Fig. 6. Genetic amplification of NLRP3 promotes HPD in response to anti–PD-1 immunotherapy.

(A) Incidence of NLRP3 amplification in human tumor types based on The Cancer Genome Atlas (TCGA). Data were visualized using cBioPortal. (B) Flow cytometry analysis of PMN-MDSCs in the lungs of Ctrl and NLRP3a tumor–bearing mice (n = 3). (C) Left: S100β IHC of lungs derived from Ctrl and NLRP3a tumor–bearing mice. 20×; scale bars, 50 μm. Red arrows, S100β-positive cells. Right: Quantification of S100β⁺ cells in the lungs of Ctrl and NLRP3a tumor–bearing mice (n = 3). (D) Left: Flow cytometry analysis of lung tissues resected from TLR4^+/+ control and SPC-TLR4^−/− mice harboring control BRAF^V600EPTEN^−/− tumors or BRAF^V600EPTEN^−/−-NLRP3a tumors (n = 3). Right: Wnt5a qrt-PCR analysis of lung tissues from TLR4^+/+ control and SPC-TLR4^−/− mice harboring control BRAF^V600EPTEN^−/− tumors or BRAF^V600EPTEN^−/−-NLRP3a tumors (n = 3). (E) ELISA analysis of plasma HSP70 concentrations in Ctrl and NLRP3a tumor–bearing mice after IgG Ctrl or anti–PD-1 treatment (n = 3). Statistical analysis was performed by two-way ANOVA followed by Tukey’s multiple comparisons test. (F) Flow cytometry analysis of PMN-MDSCs in the lungs of Ctrl and NLRP3a tumor–bearing mice after anti–PD-1 treatment (n = 3). (G) Ctrl and NLRP3a TGRs after IgG Ctrl or anti–PD-1 treatment.
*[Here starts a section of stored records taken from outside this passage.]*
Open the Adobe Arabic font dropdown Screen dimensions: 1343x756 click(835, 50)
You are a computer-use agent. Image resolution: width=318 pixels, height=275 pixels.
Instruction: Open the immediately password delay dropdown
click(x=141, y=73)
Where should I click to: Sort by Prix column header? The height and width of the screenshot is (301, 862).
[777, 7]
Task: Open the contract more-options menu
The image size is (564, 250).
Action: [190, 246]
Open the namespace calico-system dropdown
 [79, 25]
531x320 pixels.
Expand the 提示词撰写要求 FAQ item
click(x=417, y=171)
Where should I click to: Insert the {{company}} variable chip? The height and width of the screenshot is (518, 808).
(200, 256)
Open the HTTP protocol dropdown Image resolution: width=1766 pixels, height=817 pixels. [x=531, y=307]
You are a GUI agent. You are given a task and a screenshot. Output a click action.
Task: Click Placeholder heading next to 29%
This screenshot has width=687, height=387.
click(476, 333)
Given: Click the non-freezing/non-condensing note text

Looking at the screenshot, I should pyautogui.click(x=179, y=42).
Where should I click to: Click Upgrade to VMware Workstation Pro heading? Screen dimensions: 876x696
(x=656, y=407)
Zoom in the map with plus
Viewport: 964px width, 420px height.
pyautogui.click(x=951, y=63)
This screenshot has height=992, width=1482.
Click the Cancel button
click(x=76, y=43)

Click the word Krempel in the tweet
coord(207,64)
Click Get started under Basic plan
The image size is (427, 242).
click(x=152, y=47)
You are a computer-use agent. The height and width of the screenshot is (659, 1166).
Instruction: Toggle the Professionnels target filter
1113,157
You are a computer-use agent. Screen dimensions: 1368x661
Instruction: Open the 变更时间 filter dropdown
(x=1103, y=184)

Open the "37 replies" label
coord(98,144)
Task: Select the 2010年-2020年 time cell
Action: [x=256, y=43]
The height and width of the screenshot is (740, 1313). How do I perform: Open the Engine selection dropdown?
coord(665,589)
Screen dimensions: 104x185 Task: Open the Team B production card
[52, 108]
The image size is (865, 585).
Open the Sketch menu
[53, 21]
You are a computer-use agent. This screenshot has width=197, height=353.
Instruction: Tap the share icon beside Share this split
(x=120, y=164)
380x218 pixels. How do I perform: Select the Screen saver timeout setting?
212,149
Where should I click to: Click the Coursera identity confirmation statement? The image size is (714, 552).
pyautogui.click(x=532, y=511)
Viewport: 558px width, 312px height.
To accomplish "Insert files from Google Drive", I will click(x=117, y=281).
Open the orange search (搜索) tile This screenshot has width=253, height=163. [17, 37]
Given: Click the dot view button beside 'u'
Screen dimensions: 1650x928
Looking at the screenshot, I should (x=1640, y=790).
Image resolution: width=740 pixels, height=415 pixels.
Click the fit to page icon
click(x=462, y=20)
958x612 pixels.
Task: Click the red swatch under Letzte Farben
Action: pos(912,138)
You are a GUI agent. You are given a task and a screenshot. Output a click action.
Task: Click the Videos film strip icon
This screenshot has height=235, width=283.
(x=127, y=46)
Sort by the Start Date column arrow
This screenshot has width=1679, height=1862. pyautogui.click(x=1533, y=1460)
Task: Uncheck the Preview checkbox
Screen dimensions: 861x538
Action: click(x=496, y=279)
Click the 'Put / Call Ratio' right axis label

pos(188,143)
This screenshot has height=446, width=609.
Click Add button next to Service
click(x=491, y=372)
Tumor growth is expressed as a ratio of anti–PD-1 treatment to IgG Ctrl treatment. All two-group comparisons were analyzed using unpaired t tests. All data are representative of two to three independent experiments and expressed as mean values ± SEM. *P < 0.05 and ***P < 0.0005.